Intanto come se ne esce? Cambiando le regole euro­pee o tornando alla lira? «L’accusa che viene mossa al­l’Europa è di impedire la crescita con i vincoli sul deficit, sul debito e sulla Bce. Fuori dalla propagan­da, in realtà sono falsi argomenti e falsi bersagli. Su deficit e debito prendersela con la Commissione Ue e con la Germania è come arrabbiarsi con il termometro quan­do si ha la febbre. I limiti al deficit spending, virtuoso o meno, vengo­no dal mercato: oltre una certa so­glia non ti comprano più i titoli. E sul fatto che la Bce non stampa moneta, come fa invece la Fed, no­to che il bilancio Bce è uguale a quello della Fed, e che ha fatto la stessa cosa: non poteva prestare ai governi, ha prestato alle ban­che che poi hanno prestato ai go­verni. Quanto all’euro, quando Berlusconi sosteneva che il cam­bio con la lira ci aveva penalizzato diceva una cosa giusta. Ma forse l’Italia scontava quello che si sape­va, e cioè che per entrare nell’euro aveva fatto i derivati. Comunque anche ora esportiamo bene e im­portiamo pagando in moneta for­te. Uscire non conviene, avrebbe costi enormi. E poi servirebbe uno Stato forte!».

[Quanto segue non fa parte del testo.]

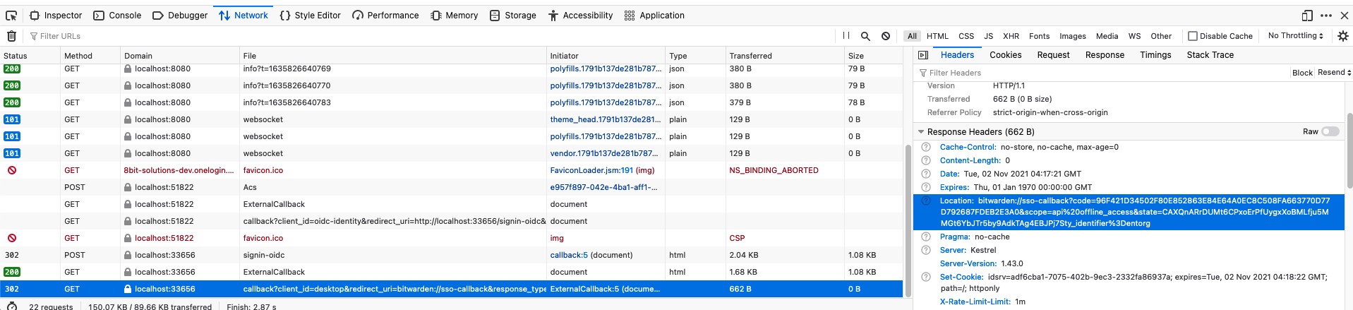Screen dimensions: 1353x310
Task: Open the Resend dropdown menu
Action: 1334,72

Smontato ogni falso antieu­ropeismo, qual è la ricetta?
«In Europa se c’è un problema non è l’eccesso “fiscale” di respon­sabilità, ma il deficit di solidarietà: servono gli Eurobond. Era la linea del governo Berlusconi. Già dal semestre di presidenza italiana del 2003. Allora in forma diversa per­ché non c’era la crisi. Poi nel 2008-2010. Era un disegno politi­co lungimirante. Oggi siamo al­l’opposto. Abbiamoausteritàsen­za solidarietà. È difficile capirlo. E votarlo».
E il governo Letta. Lo abbia­mo lasciato per ultimo. Ma cosa può fare?
«Non so, chieda a Letta. L’am­biente che lo circonda ricorda quello del Tiranno di Siracusa, Dionisio. Tutti pregavano per la sua morte tranne una vecchia. Che faceva il contrario. Interroga­ta, disse che pregava per lui non perché fosse buono, ma perché quello dopo poteva essere ancora più cattivo. Mitemente parlando, si intende».